We covered a lot of ground, seeing a lot of hogs, but not getting any good shots, and also not seeing the size of hog for which I was looking. The terrain we were hunting in ranged from canyons, creeks, and hillsides to heavy timber. We typically found them by hearing and smelling them. The biggest challenge after finding them was getting a clear shot without having branches in the way.

After several hours of stalking, covering two to three miles, we came up to a hill on the fence line. We could smell them at first and then got close enough to hear them. My guide, Matt, sent me ahead to see if I could get a visual and a shot. I slowly crept to the edge of a small cliff and waited for several minutes to get a visual. I could hear them but still could not see them.
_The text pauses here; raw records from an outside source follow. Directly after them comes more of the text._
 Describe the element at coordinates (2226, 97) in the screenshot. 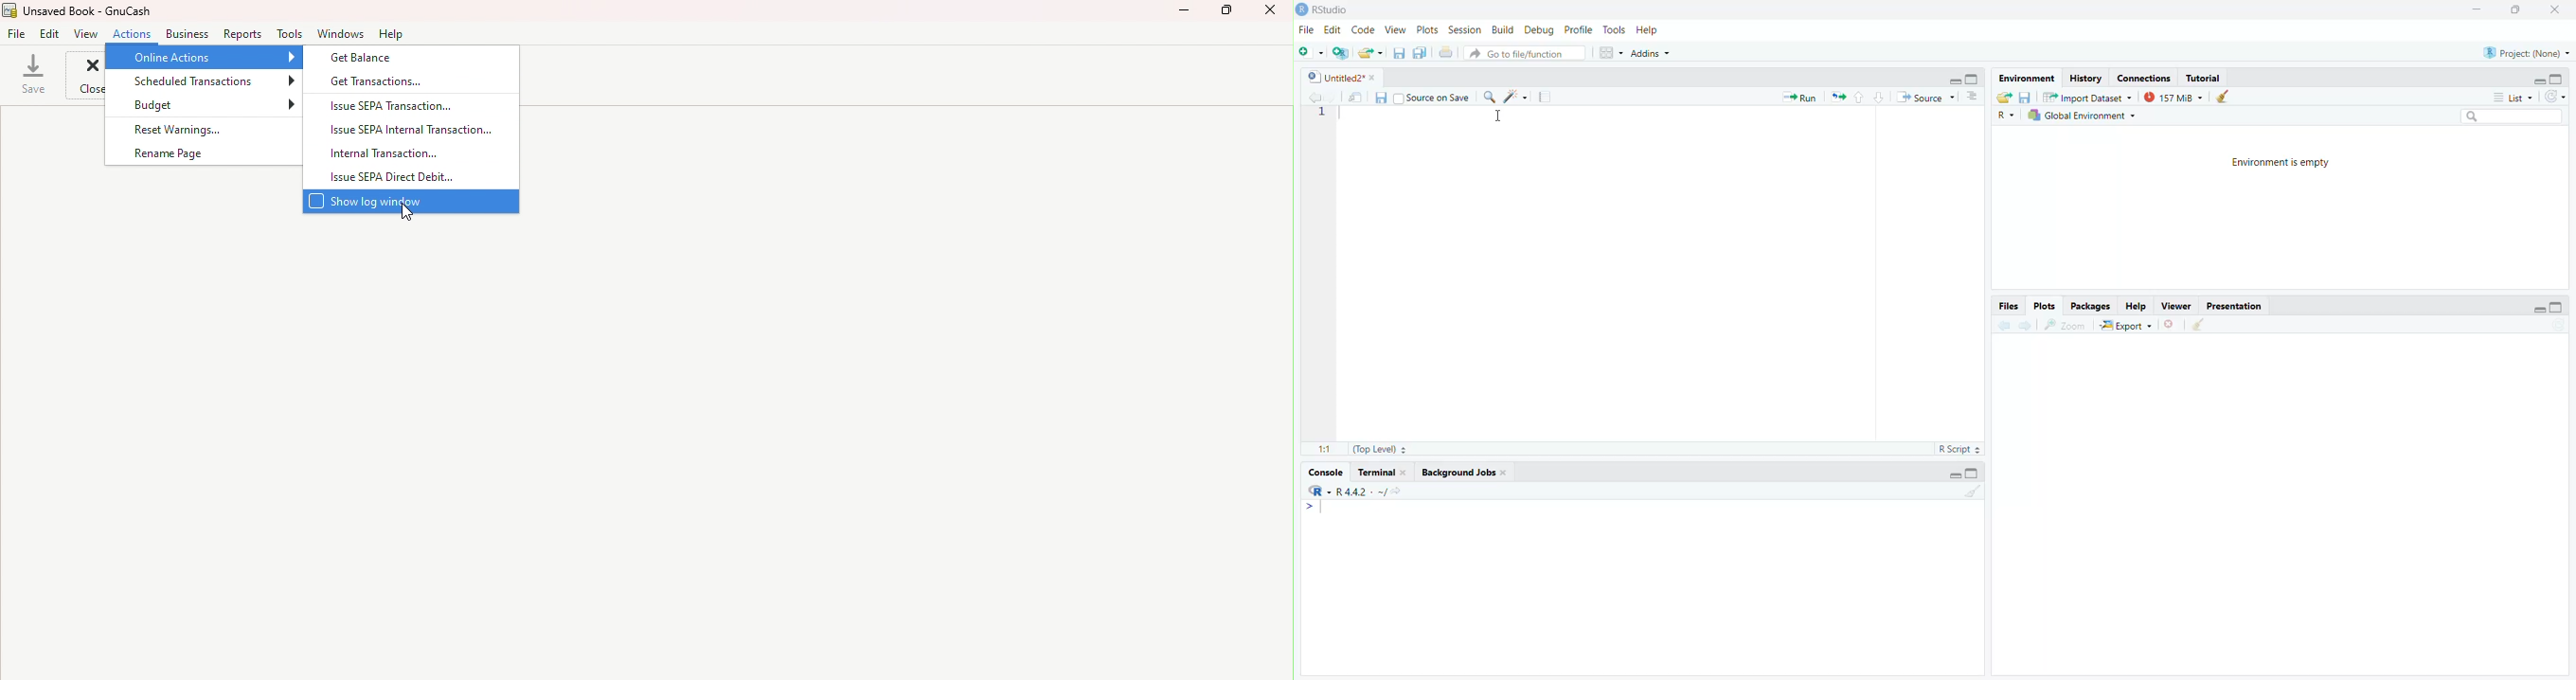

I see `clear objects from the workspace` at that location.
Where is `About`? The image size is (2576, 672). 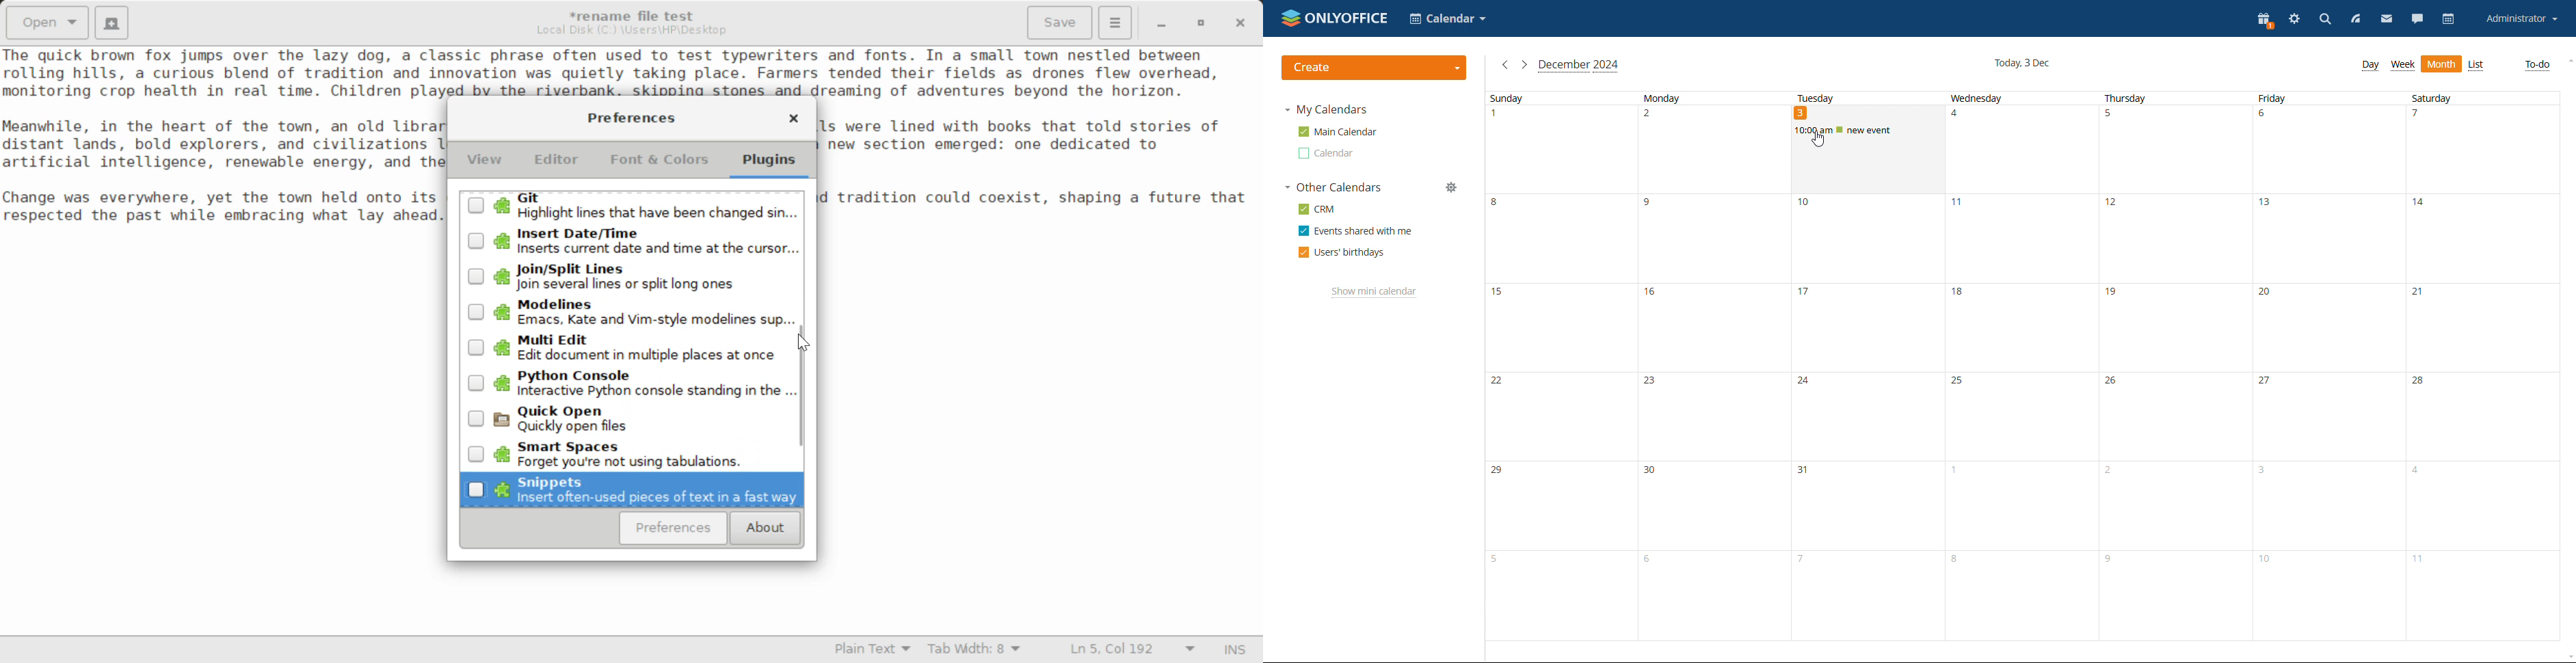
About is located at coordinates (763, 529).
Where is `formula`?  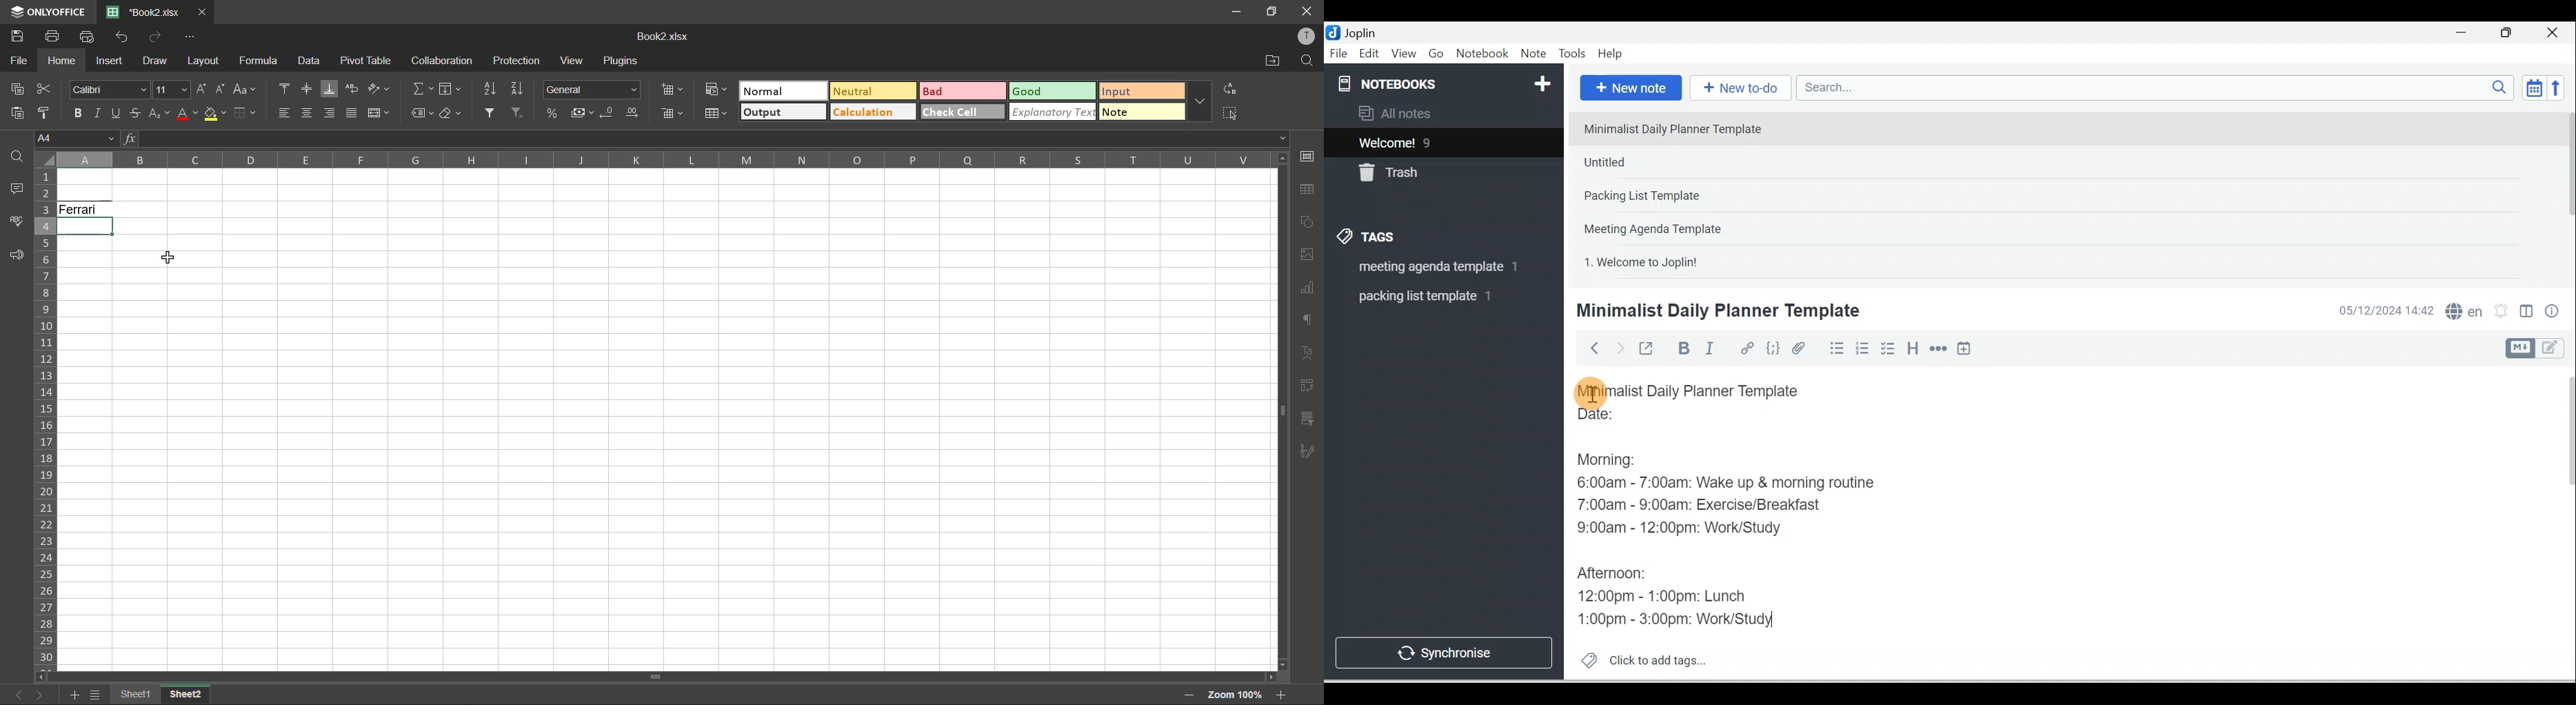 formula is located at coordinates (261, 61).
After standing there for what felt like hours, I realized there was a really nice hog directly below me under a log about five feet away. I could see his ears and snout. I had Matt circle around to the left and make some noise. Much to our surprise, in the thick bush, about 50 hogs came running out in every direction. Some of them came running towards me and kicked up the one under the log. He took off running and ran right in front of me in a small clearing up the hill, giving me the perfect shot. I shot him on the run at about 10 yards. I could not believe how far he ran as I watched him go up and over the hill. I knew he would not go far. I could see it was a perfect shot. We walked to the top of the hill, following a blood trail, and there she lay. It was a nice size sow.

When people say hogs are tough, that is an understatement. When we processed her, it was a perfect double lung shot that actually took the entire top of the heart off with the round going out the other side. It was clear the bullet quickly mushroomed, as the entry and exit holes were about the size of a 50-cent coin. The 10mm did exactly what I expected, as did the XD-M Elite pistol. This gave me all the confidence I was looking for regarding taking this gun and caliber for self-protection into the wild as a sidearm. The accuracy was exceptional, the shot hit exactly where I was seeing the red dot from the HEX Dragonfly, and the 10mm lived up to its reputation, and then some.